A new paper looking at human skeletons does indicate such horse-riding, First bioanthropological evidence for Yamnaya horsemanship:

The origins of horseback riding remain elusive. Scientific studies show that horses were kept for their milk ~3500 to 3000 BCE, widely accepted as indicating domestication. However, this does not confirm them to be ridden. Equipment used by early riders is rarely preserved, and the reliability of equine dental and mandibular pathologies remains contested. However, horsemanship has two interacting components: the horse as mount and the human as rider. Alterations associated with riding in human skeletons therefore possibly provide the best source of information. Here, we report five Yamnaya individuals well-dated to 3021 to 2501 calibrated BCE from kurgans in Romania, Bulgaria, and Hungary, displaying changes in bone morphology and distinct pathologies associated with horseback riding. These are the oldest humans identified as riders so far.

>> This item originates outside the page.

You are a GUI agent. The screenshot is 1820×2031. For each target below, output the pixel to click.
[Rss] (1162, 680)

2 thoughts on “The Yamnaya probably did ride horses…

  1. Even just using them as pack animals could bring advantages as to what type of gear you could bring and how far it was safe to travel from home base. But I agree that riding would occur long before something you would call cavalry.

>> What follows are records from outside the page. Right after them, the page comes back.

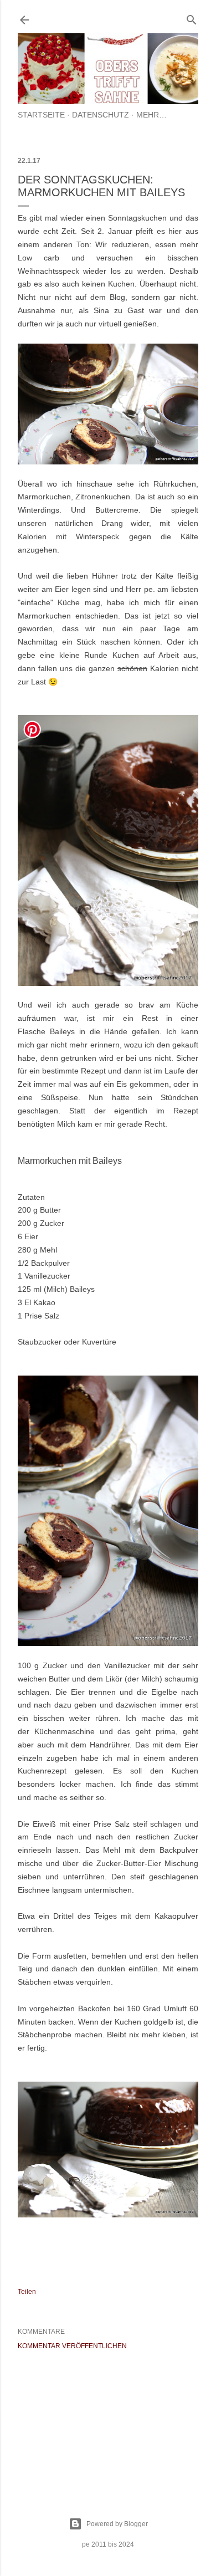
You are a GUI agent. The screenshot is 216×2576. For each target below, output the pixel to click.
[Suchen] (191, 17)
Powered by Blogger (117, 2524)
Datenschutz (100, 114)
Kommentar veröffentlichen (72, 2346)
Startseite (41, 114)
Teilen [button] (27, 2292)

  2. Great work (although could use control group, as they say). We should probably be thinking about looking for this evidence in other contexts.

    Take Southwest Asia; Librado 2021 establishes that the horses in Anatolia at 6269 BCE and 4482 BCE were from the (presumably local) NEO-ANA group, and then from 2075 BCE, actually the earlist sample of the DOM2 horse, the Sintashta type horse, is found in Anatolia (and thereafter all horses are DOM2). Although really this is at almost exactly the same time as the same type of horse emerges in finds in Moldova (2013 BCE) and Czech Republic (1987 BCE), and among Sintashta (~1900 BCE). This is kind of a long gap between testing!

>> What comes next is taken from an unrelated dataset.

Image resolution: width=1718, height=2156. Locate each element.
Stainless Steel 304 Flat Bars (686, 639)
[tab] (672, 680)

    A paper here from 2016 ( suggests that horses may have already started being dispersed in the Near East after the time of the early Yamnaya and Steppe Maykop phenomena (~3500-3300 BCE). This is the same kind of time that David Anthony said that “mobility goes… through the roof!” in ancient dna samples ( 6:50).

    If we were to look at these sample, if they could recover them and dna, I wonder might we find that there was some early dispersal of the Yamnaya like horse ancestry, already. Did horses get traded earlier than the DOM2 horse, for riding?